State-Based Health Care Price Websites Lacking
Greater focus needed on pricing for predictable, non-urgent services subject to deductibles
TUESDAY, June 18 (HealthDay News) -- State-based, patient-oriented websites reporting health care prices need to be improved, according to a research letter published in the June 19 issue of the Journal of the American Medical Association.
Jeffrey T. Kullgren, M.D., M.P.H., from the Veterans Affairs Ann Arbor Healthcare System in Michigan, and colleagues conducted systematic Internet searches to identify publicly available, patient-oriented websites hosted by a state-specific institution (e.g., a state government agency or hospital association) that enabled patients to estimate or compare prices for health care services in that state. Information reported by health plans and third parties was excluded.
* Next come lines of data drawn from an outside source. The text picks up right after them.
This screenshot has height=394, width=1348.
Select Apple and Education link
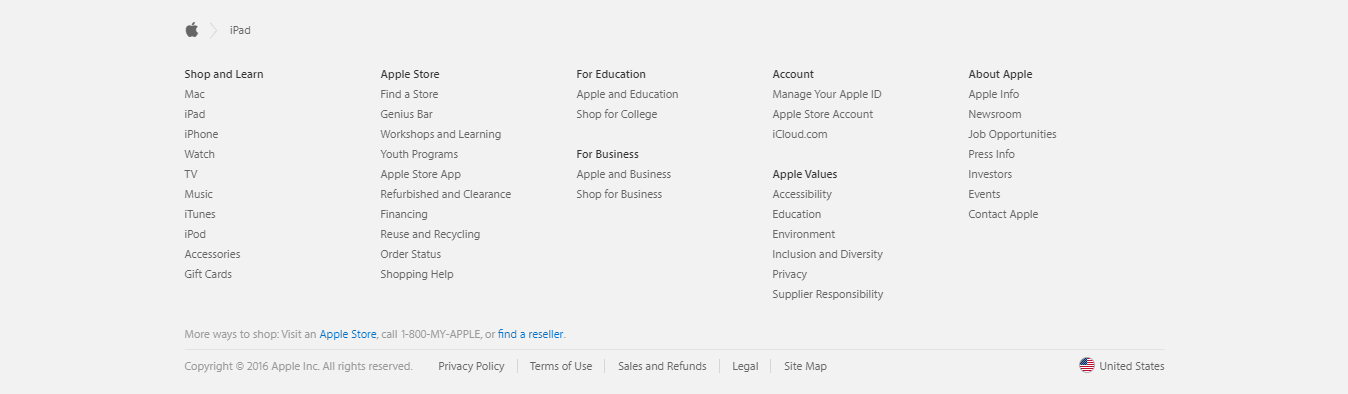click(x=627, y=94)
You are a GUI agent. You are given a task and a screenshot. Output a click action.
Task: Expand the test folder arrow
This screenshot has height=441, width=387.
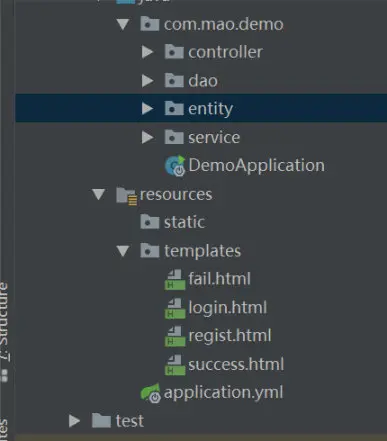point(74,421)
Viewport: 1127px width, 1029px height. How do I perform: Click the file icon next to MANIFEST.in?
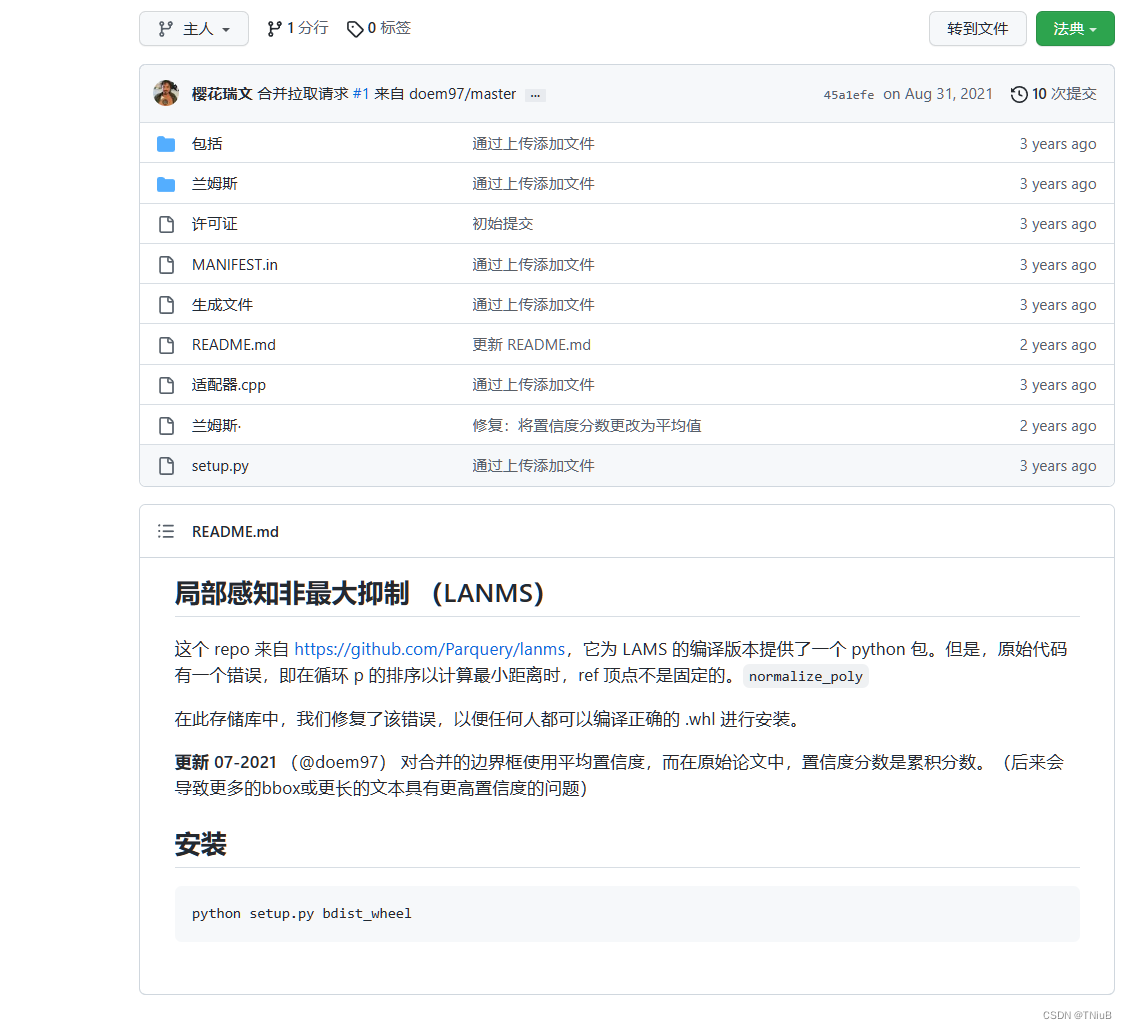tap(166, 264)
The researchers identified 62 patient-oriented, state-based health care price websites, with half of the sites launched since 2006. Most were provided by a state government agency (46.8 percent) or hospital association (38.7 percent). Prices of inpatient care for medical conditions (72.6 percent) or surgeries (71.0 percent) were presented most often, while information about prices of outpatient services, including diagnostic or screening procedures (37.1 percent), radiology studies (22.6 percent), prescription drugs (14.5 percent), and laboratory tests (9.7 percent), was reported less often. Most prices reflected billed charges (80.6 percent).
"Greater relevance to patients could be realized by focusing information on services that are predictable, non-urgent, and subject to deductibles (e.g., routine outpatient care for chronic diseases) rather than services that are unpredictable, emergent, or would exceed most deductibles (e.g., hospitalizations for life-threatening conditions)," the authors write.